** Available records follows **
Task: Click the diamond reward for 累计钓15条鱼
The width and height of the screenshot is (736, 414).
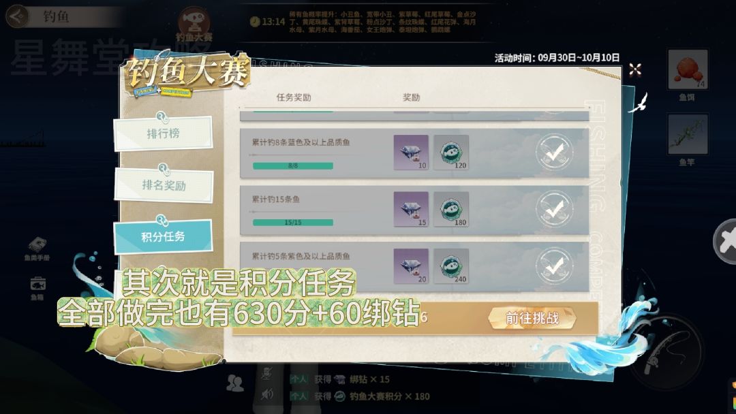Action: click(411, 209)
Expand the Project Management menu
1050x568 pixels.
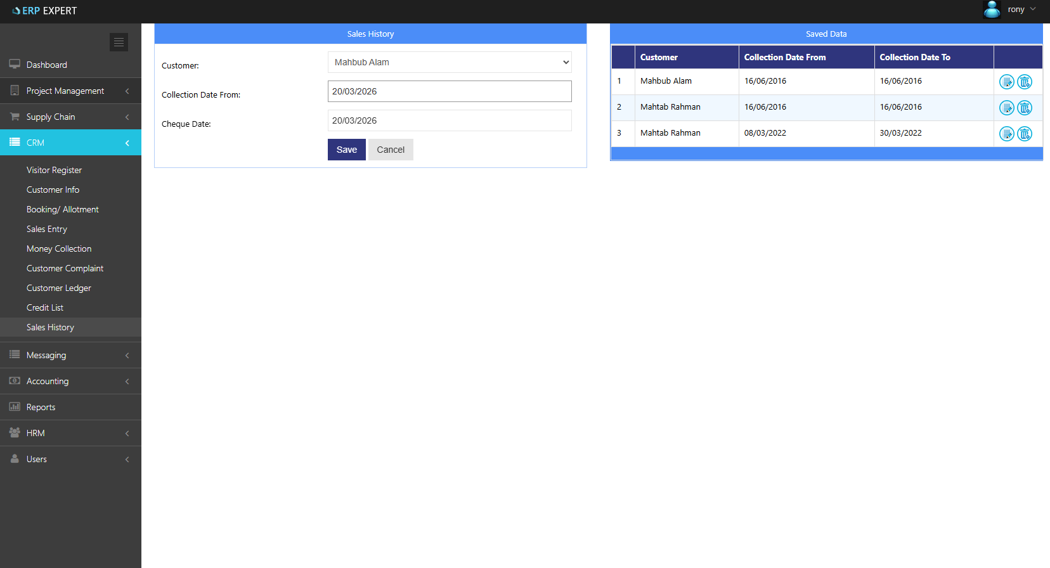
** End of Available records **
- _Exercise description_
Only the records, copied exactly and without pictures, should make up the answer.

- _Output_
Task: Click the diamond reward for 累计钓15条鱼
The width and height of the screenshot is (736, 414).
Action: click(411, 209)
Expand the Project Management menu
1050x568 pixels.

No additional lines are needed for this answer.